Le cimici hanno registrato la trasferta in terra calabrese di Pietro Di Marzo, genero di Scimò, e Pietro Luisi. Quest’ultimo nel 2017 è stato intercettato mentre discuteva di affari con Francesco Barbaro. “ Che c’è, che dobbiamo fare, che dobbiamo fare, cammurusu sono io – diceva Luisi -. Io sono di Santa Maria se lei vuole informazioni di Santa Maria di Gesù gli posso dire tutte cose”.
Barbaro era interessato a piazzare la roba alla Vucciria. Ancora Luisi: “Conosco qualche bravo ragazzo alla Vuciria… lei vuole una piazza… però la deve fare di crack… lei basta che ha il Crak lavora”.
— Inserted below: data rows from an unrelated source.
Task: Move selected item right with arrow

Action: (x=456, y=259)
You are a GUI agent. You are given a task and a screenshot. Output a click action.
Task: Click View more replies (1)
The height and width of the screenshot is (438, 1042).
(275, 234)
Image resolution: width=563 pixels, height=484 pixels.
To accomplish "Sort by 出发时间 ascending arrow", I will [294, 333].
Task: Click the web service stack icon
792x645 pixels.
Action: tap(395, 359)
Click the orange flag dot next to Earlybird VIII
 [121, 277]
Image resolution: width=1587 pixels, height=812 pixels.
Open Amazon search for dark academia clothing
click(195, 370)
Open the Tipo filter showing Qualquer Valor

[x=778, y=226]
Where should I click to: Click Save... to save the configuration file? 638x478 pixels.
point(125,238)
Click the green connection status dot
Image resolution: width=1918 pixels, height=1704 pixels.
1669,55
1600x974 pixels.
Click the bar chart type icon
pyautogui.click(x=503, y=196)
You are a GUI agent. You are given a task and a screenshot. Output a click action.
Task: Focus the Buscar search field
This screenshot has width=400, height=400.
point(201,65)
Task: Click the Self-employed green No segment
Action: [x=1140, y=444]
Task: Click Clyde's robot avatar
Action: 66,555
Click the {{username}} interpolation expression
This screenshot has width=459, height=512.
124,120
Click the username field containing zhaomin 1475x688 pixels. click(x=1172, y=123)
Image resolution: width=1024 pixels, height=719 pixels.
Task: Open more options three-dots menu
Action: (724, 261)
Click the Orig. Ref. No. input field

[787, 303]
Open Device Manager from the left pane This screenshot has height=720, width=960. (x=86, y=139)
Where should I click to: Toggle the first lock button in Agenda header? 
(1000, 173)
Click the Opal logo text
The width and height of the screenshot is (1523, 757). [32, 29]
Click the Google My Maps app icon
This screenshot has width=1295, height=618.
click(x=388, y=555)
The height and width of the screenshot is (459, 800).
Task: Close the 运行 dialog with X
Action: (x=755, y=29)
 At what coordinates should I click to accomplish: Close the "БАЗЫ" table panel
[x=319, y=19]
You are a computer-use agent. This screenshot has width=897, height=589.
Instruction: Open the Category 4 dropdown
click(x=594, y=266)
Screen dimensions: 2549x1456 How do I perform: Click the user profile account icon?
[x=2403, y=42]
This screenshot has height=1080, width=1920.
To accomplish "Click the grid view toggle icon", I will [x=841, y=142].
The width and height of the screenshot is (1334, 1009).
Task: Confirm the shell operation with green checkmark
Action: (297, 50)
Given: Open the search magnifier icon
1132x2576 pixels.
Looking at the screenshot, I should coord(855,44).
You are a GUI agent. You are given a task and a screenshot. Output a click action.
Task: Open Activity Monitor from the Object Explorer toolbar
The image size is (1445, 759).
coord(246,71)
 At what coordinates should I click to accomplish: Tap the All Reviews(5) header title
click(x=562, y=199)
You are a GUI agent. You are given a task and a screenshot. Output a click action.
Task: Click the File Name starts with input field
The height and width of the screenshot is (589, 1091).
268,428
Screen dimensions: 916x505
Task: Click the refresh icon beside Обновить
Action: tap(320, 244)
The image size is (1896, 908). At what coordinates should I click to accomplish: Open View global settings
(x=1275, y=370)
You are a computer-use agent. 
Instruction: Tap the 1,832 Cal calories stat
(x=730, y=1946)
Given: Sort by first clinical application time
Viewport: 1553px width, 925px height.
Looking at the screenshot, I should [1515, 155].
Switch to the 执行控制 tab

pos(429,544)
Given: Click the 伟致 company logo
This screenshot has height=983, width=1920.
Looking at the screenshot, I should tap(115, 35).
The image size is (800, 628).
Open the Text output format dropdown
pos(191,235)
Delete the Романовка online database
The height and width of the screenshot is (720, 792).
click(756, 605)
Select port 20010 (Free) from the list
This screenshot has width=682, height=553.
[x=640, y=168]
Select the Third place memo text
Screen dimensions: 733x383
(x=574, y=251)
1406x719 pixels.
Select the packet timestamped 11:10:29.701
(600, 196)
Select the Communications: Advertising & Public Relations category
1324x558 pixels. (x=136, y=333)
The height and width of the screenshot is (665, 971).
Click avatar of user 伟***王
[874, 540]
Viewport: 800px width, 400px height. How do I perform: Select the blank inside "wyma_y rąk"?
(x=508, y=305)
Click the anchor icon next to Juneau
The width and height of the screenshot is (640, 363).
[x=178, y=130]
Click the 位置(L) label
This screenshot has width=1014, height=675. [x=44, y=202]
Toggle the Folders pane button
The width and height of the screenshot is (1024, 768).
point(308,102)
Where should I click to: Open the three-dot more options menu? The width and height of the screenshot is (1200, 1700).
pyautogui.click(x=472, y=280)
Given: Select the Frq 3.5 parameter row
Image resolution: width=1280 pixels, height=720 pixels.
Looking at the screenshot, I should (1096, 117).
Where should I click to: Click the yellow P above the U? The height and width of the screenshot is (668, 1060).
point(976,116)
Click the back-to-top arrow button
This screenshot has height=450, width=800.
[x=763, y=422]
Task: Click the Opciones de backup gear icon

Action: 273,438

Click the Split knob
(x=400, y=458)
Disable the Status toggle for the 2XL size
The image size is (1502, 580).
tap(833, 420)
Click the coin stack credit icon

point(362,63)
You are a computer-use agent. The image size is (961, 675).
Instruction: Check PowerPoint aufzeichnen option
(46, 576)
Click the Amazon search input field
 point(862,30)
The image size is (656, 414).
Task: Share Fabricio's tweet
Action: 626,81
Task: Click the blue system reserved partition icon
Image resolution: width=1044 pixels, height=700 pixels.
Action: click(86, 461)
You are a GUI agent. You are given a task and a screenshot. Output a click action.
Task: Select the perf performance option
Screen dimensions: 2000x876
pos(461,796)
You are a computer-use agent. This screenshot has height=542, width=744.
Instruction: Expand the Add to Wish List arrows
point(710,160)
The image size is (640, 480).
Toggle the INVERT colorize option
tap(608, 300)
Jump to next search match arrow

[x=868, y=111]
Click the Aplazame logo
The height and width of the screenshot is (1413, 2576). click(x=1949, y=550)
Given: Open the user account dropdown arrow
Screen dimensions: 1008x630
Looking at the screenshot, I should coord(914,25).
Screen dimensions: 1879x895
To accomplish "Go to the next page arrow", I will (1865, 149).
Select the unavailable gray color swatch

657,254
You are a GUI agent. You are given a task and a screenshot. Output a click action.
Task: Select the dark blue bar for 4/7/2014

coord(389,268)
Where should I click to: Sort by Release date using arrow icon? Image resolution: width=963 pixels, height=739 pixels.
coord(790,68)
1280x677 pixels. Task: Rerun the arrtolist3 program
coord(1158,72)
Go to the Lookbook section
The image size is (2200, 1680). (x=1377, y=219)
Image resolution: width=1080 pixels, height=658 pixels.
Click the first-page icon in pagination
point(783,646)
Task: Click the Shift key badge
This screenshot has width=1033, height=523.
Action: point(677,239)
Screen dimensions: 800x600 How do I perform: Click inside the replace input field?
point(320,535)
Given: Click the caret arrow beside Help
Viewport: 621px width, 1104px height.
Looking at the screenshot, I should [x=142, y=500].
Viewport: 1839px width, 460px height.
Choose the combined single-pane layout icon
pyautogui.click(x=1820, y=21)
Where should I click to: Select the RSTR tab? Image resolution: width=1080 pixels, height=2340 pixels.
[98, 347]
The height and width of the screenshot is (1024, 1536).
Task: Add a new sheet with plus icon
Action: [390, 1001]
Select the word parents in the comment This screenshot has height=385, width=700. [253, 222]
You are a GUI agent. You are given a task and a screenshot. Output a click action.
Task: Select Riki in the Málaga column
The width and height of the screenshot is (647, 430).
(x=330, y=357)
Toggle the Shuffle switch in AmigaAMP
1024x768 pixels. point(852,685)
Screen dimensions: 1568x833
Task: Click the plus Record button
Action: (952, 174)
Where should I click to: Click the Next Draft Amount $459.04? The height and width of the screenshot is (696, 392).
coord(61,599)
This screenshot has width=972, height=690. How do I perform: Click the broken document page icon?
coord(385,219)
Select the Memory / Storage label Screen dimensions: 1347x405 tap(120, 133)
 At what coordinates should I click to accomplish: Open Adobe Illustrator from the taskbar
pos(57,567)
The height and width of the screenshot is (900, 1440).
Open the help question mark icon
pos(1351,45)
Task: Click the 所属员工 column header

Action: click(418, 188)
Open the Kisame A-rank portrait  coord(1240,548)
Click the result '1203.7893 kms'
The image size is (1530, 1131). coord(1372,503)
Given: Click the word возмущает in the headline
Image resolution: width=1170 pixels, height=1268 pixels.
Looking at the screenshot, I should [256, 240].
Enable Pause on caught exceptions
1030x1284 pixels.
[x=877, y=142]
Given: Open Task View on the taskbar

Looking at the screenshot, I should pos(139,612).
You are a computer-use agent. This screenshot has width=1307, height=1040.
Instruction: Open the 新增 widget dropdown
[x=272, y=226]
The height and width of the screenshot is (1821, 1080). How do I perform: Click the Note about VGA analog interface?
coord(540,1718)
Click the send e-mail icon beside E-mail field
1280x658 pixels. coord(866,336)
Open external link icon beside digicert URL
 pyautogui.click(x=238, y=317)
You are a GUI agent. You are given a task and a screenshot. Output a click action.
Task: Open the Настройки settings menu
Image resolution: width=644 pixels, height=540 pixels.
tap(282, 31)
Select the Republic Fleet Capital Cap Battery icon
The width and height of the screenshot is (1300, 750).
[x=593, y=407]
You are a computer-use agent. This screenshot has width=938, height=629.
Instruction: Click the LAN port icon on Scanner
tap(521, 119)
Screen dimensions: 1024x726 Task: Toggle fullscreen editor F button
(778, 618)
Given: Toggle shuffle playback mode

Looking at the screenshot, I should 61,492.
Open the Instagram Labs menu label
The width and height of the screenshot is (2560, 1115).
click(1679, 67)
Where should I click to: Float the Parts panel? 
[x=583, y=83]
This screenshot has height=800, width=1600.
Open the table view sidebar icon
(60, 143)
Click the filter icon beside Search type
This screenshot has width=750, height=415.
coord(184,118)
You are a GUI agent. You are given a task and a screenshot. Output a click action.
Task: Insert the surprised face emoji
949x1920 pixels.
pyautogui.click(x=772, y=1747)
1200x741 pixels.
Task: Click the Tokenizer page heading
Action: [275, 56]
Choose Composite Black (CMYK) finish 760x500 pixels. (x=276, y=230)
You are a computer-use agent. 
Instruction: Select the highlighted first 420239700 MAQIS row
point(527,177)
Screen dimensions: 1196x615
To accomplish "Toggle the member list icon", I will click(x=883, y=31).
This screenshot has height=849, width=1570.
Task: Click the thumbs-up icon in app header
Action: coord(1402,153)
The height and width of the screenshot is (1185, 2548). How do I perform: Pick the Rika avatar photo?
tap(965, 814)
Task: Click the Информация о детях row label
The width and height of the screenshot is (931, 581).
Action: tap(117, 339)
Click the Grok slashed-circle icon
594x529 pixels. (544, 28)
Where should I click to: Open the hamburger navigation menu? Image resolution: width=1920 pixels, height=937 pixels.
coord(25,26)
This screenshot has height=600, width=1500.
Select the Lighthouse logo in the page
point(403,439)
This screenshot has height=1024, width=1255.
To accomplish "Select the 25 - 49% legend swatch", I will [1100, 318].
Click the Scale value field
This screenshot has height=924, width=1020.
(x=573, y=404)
Il 30 novembre cambiano gli interlocutori. Vengono registrati Di Marzo e Pasquale Barbaro. Il tono è meno amichevole della precedente conversazione. Il 5 ottobre era stato arrestato Luisi. Barbaro protestava: “Ma secondo te sono comportamenti da fare questi?… mi fai venire… andare avanti e indietro…e sono comportamenti da fare? E nemmeno ti presenti?… uno basta che prende il telefono e chiama. Comunque… ascolta un attimo…vedi un attimo quello che dovete fare. Io entro domenica… entro domenica devi essere a casa mia! Okay?… Ti sto dicendo io che non ti chiamo più né a te né a tuo suocero hai capito? Domenica che cazzo devi fare e devi venire a casa mia hai capito? E basta. Stronzo di merda. Okay”. Il clan di Brancaccio aveva mandato a monte un affare.